Pourquoi une définition aussi large du patrimoine ?
K. H. : Il est important d’élargir cette notion de “patrimoine” dans sa forme, mais aussi dans son origine. Le patrimoine immédiat que nous avons à portée de main est, par exemple pour la période industrielle, le témoignage des classes sociales aisées, celles qui ont accès à l’écriture et aux outils d’expression. D’où la nécessité, d’aller fouiller dans les interstices du “patrimoine” pour aller à la rencontre de la parole, du témoignage de ceux qui ont été considérés comme des “travailleurs de l’ombre”, de ceux qui n’ont pas eu la possibilité de s’exprimer, de se livrer. Évidemment, ces traces et témoignages doivent être passés sous le crible de la critique historique pour en évaluer l’authenticité et prendre la nécessaire distance.
Que représente Bois-du-Luc dans ce patrimoine que vous définissez ?

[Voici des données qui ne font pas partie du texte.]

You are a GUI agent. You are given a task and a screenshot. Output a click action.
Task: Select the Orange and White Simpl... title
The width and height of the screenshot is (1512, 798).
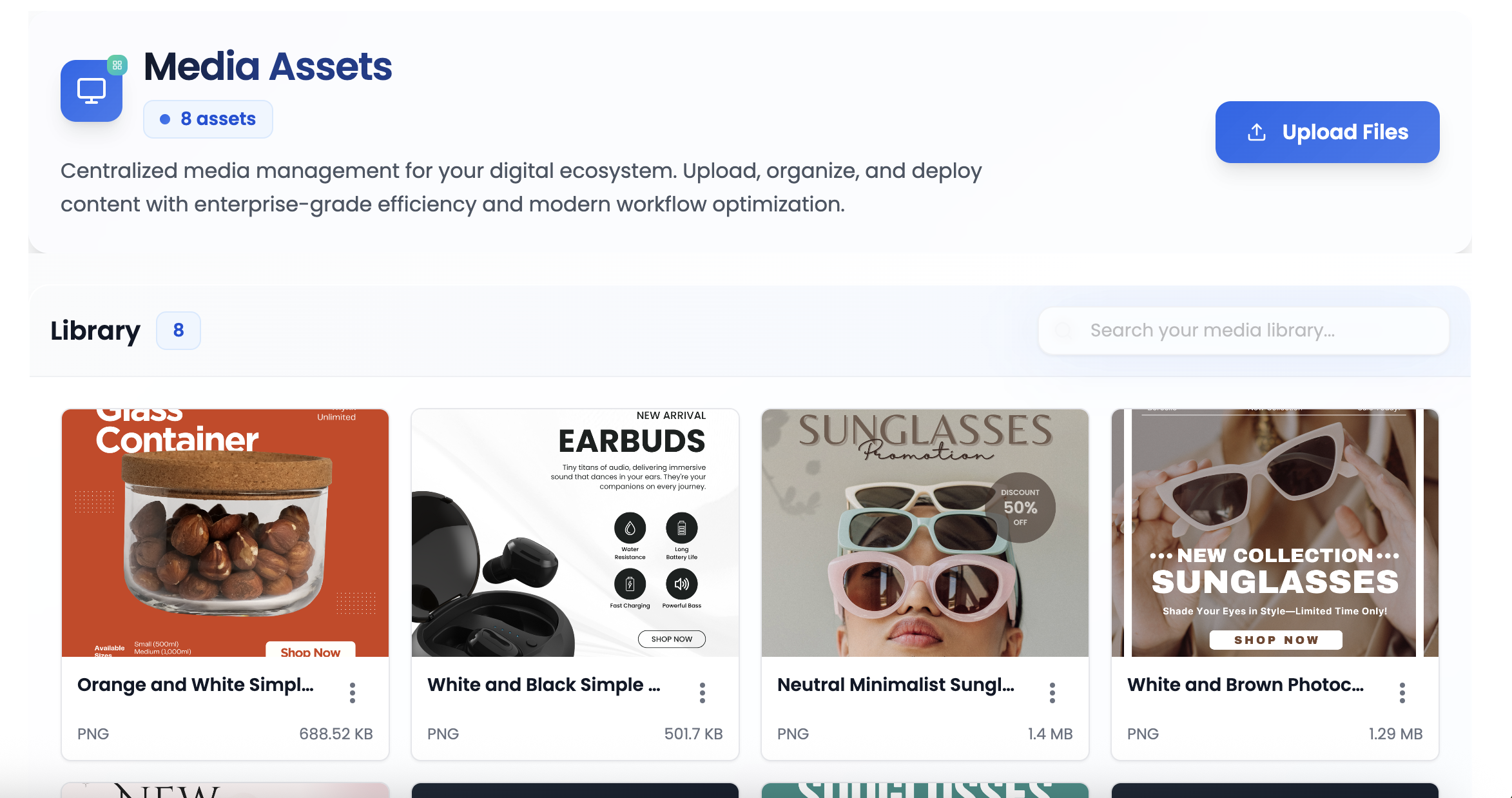click(x=195, y=685)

K. H. : Je commencerai par vous citer Eduardo Galeano : “La mémoire vivante n’est pas née pour servir d’ancre. Elle a plutôt vocation à être une catapulte. Elle ne veut pas être havre d’arrivée, mais port de départ. Elle ne renie pas la nostalgie, mais elle lui préfère l’espoir, ses dangers, ses intempéries. Les Grecs pensaient que la mémoire était fille du temps et de la mer ; ils n’avaient pas tort.” Cette citation est particulièrement révélatrice de ce que représente pour moi Bois-du-Luc. Découvrir en surface ou en profondeur un site comme Bois-du-Luc vous donne l’occasion d’appréhender les conditions de vie des communautés laborieuses qui ont travaillé, habité, lutté, coalisé dans l’enceinte d’un village ouvrier, véritable microcosme qui a gardé l’empreinte des conséquences de la révolution industrielle sur les plans techniques, sociaux, paysagers, architecturaux et mémoriels. Bois-du-Luc a la capacité et l’énergie de nous interpeller sur nos sociétés actuelles et en devenir.
Comment ?
K. H. : Bois-du-Luc, et c’est sa grande force patrimoniale, a le pouvoir de prolonge...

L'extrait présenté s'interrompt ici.